The first was geological. The earth shook, as it has shaken many times before. In different eras, this would have caused no more than some shock to the people living on the surface. They would simply have decamped, moved away from the wet places and the rock falls and set up home somewhere more solid. End of story.
But in 2011, an earthquake has another dimension: it is a social and political event. We can adapt to the geological quake, but this other dimension is a completely different and more challenging matter.
In Haiti when a quake hit, a socially negligent government abandoned its people to chaos. In Japan, a highly organised system mended the mess left in Kobe within two years. The Christchurch quake is happening within a particular political setting.
There is still a lot of that wonderful traditional community energy about, but this energy is being expressed within a wider political framework, led by a government ideologically committed to not interfering in the workings of private business.
So, the future of the city lies not with democratically elected government, but with private insurance companies: big multinational companies like State and Tower and EQC, which is at base not some benevolent government department like the old Ministry of Works, with blokes in cardies testing every rivet, but a government entity that in 2009 entered a contract with an international company, Gallagher Bassett Services, whose head office is a shiny tower on Two Pierce Place, Illinois. …
‘BIG CLAMMY PAWS’ OF INSURANCE COMPANIES
The city is in the big clammy paws of insurance companies and all the consultations, the vision groups, the creative planning meetings to determine the future shape of Our City, are sideshows. The main event is determined by a government that consistently agrees to be powerless before the demands of international business.
In this system, New Zealanders are not citizens with rights but assets to be traded round a table. We make a profit or a loss for the shareholders in a company. Our wellbeing is not their primary focus.
The much-maligned nanny state, the welfare state, had as its focus our individual wellbeing. But not any more. Not in John Key’s New Zealand.
That is why he can head off to India to have his photo taken with his wife at the Taj Mahal while people have grass growing in the living room and children have to be bathed in plastic barrels.
He can exist in a kind of presidential isolation, his presence not really necessary unless required for a flattering photograph.

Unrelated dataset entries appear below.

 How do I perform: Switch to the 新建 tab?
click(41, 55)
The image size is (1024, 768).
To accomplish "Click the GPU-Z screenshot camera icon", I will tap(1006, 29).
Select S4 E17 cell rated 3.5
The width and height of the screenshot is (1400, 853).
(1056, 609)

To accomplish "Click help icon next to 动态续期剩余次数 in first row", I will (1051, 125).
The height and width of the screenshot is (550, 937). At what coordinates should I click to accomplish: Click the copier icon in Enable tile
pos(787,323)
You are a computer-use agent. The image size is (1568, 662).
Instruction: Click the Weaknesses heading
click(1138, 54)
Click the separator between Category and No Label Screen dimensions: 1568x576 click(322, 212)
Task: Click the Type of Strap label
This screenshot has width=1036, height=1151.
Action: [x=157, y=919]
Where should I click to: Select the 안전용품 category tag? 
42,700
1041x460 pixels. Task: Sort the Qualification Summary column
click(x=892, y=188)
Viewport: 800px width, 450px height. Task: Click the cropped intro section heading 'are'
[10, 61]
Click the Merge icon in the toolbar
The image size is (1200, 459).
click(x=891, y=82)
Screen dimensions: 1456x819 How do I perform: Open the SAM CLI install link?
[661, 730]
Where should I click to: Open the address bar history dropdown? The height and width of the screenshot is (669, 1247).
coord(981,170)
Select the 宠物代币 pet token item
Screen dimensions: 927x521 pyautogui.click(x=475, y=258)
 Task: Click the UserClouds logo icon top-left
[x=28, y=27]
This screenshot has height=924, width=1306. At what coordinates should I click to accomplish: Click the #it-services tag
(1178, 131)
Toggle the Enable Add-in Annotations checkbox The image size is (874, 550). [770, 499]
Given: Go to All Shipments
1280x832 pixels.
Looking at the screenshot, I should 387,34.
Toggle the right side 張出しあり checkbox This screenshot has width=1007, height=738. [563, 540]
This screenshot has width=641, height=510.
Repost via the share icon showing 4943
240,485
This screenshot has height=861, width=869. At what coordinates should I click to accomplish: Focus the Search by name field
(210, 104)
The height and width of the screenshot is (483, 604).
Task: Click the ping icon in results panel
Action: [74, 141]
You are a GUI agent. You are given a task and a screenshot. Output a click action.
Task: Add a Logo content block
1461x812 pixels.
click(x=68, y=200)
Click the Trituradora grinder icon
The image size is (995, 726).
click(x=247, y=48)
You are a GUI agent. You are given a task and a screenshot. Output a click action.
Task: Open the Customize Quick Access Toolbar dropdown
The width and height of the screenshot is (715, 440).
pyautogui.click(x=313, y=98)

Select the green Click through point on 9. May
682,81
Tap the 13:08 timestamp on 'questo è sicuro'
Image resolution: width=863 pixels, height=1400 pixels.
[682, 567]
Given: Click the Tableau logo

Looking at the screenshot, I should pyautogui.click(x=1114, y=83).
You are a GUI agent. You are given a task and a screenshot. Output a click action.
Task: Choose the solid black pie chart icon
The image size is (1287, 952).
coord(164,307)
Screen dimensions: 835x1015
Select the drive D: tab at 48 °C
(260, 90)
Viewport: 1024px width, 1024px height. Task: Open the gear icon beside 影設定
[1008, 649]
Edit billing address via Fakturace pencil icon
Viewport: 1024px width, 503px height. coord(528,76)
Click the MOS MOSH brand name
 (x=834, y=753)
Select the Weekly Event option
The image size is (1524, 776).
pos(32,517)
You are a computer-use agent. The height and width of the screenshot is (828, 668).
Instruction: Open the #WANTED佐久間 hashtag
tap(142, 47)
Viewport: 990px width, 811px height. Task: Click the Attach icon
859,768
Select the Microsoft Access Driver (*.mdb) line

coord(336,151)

The real force driving this city’s recovery is business negotiation. Private rather than public figures are dictating the pace of recovery. Their faces are not familiar from the television. Their voices are not heard answering hard questions on Morning Report.
FREE MARKET EARTHQUAKE
This is a 2011, free market, market-driven earthquake. … [It] is simply sordid and painful, an endless tussle with private business.
And maybe it could be different. Disasters happen in a context.
When the world markets crashed back in 1928, there was chaos in this country for seven years. A conservative government permitted suffering rather than intervene. It let the market decide. But in 1935, a different ideology was set in motion: things changed. People were able to attend a doctor, go to school, earn an income, live in a leakproof state home, lead a decent life.
This quake is no different. It’s a disaster. But it’s the political structures we create to respond to disaster that make the difference.
The “free market” exists to make profit. It does have some advantages when everything is running smoothly (if we ignore the facts that it takes no heed of externalities such as pollution, and that we live in a world of finite resources). But the free market is hopeless in tough times. It never wants to pay out or clean up the mess. Like the recent massive government / taxpayer bailouts of the broken financial sector, dealing with disaster needs strong government.
We should keep all this in mind in the face of right wing “small government” rhetoric and the ever growing risk that NZ will privatise its few remaining public assets. There are big challenges ahead, and the free market isn’t up to it.